What needs to be done ▸ Write out the following records exactly, each one in full.

Stored records

⁂

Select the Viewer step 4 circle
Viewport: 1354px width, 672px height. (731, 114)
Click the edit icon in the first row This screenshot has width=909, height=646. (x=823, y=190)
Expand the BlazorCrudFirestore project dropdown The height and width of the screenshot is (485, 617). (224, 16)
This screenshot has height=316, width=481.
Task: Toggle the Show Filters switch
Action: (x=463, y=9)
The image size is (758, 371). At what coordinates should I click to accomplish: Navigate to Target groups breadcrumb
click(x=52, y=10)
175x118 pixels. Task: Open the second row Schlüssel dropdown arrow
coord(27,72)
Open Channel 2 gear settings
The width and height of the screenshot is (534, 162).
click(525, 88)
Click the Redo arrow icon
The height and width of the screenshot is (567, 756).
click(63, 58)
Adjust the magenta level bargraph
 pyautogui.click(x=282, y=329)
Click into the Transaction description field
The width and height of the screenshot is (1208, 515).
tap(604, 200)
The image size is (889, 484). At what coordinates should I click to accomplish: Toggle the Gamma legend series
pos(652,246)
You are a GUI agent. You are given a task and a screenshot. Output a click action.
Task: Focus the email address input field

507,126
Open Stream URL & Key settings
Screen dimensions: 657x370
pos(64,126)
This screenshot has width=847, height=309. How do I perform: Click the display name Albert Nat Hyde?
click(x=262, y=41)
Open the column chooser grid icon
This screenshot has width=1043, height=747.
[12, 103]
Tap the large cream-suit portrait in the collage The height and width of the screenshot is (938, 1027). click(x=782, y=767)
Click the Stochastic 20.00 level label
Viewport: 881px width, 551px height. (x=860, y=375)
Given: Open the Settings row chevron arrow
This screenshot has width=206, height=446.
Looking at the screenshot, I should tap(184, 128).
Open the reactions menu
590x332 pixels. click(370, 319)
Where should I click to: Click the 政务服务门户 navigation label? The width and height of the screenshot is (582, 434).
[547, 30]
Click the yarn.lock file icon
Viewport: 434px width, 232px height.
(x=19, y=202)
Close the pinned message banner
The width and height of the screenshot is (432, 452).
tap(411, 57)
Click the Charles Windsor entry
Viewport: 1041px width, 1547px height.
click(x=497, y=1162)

⁂

Answer to this problem ▸
Select the Viewer step 4 circle
Viewport: 1354px width, 672px height. (731, 114)
Click the edit icon in the first row This screenshot has width=909, height=646. (x=823, y=190)
Expand the BlazorCrudFirestore project dropdown The height and width of the screenshot is (485, 617). (224, 16)
This screenshot has height=316, width=481.
Task: Toggle the Show Filters switch
Action: (x=463, y=9)
The image size is (758, 371). At what coordinates should I click to accomplish: Navigate to Target groups breadcrumb
click(x=52, y=10)
175x118 pixels. Task: Open the second row Schlüssel dropdown arrow
coord(27,72)
Open Channel 2 gear settings
The width and height of the screenshot is (534, 162).
click(525, 88)
Click the Redo arrow icon
The height and width of the screenshot is (567, 756).
click(63, 58)
Adjust the magenta level bargraph
 pyautogui.click(x=282, y=329)
Click into the Transaction description field
The width and height of the screenshot is (1208, 515).
tap(604, 200)
The image size is (889, 484). At what coordinates should I click to accomplish: Toggle the Gamma legend series
pos(652,246)
You are a GUI agent. You are given a task and a screenshot. Output a click action.
Task: Focus the email address input field

507,126
Open Stream URL & Key settings
Screen dimensions: 657x370
pos(64,126)
This screenshot has width=847, height=309. How do I perform: Click the display name Albert Nat Hyde?
click(x=262, y=41)
Open the column chooser grid icon
This screenshot has width=1043, height=747.
[12, 103]
Tap the large cream-suit portrait in the collage The height and width of the screenshot is (938, 1027). click(x=782, y=767)
Click the Stochastic 20.00 level label
Viewport: 881px width, 551px height. (x=860, y=375)
Given: Open the Settings row chevron arrow
This screenshot has width=206, height=446.
Looking at the screenshot, I should tap(184, 128).
Open the reactions menu
590x332 pixels. click(370, 319)
Where should I click to: Click the 政务服务门户 navigation label? The width and height of the screenshot is (582, 434).
[547, 30]
Click the yarn.lock file icon
Viewport: 434px width, 232px height.
(x=19, y=202)
Close the pinned message banner
The width and height of the screenshot is (432, 452).
tap(411, 57)
Click the Charles Windsor entry
Viewport: 1041px width, 1547px height.
click(x=497, y=1162)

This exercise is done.